-- Entries shown follows --

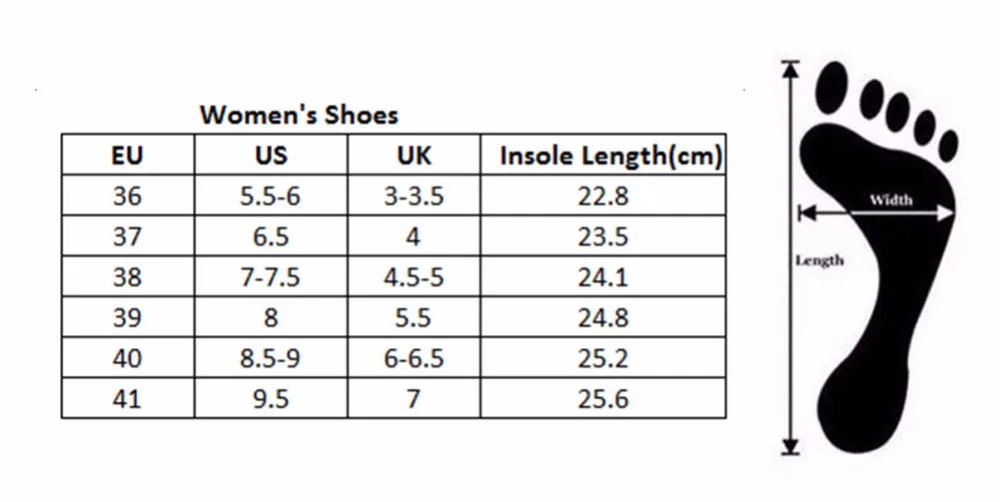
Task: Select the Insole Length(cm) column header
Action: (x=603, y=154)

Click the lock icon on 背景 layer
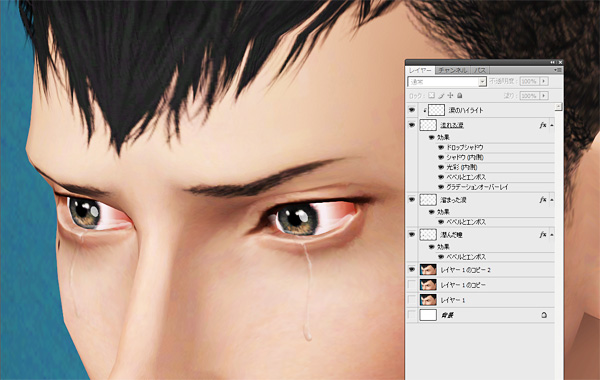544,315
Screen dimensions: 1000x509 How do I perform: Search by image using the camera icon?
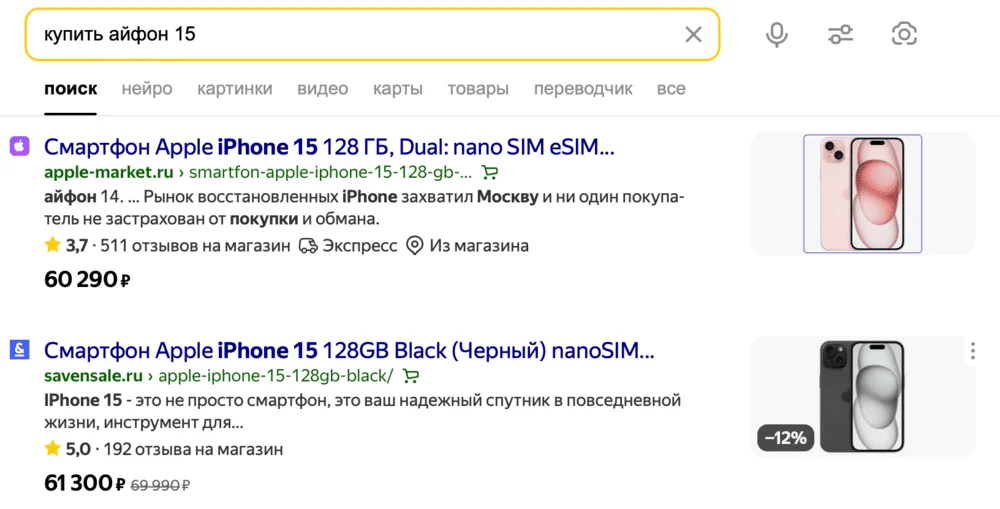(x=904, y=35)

-- Entries shown concluded --

Work task
From the line that contains "Click the lock icon on 背景 layer" down to the last line of the entries above, copy every line exactly and leave out the pictures.

Result of the exercise
Click the lock icon on 背景 layer
544,315
Screen dimensions: 1000x509 How do I perform: Search by image using the camera icon?
(x=904, y=35)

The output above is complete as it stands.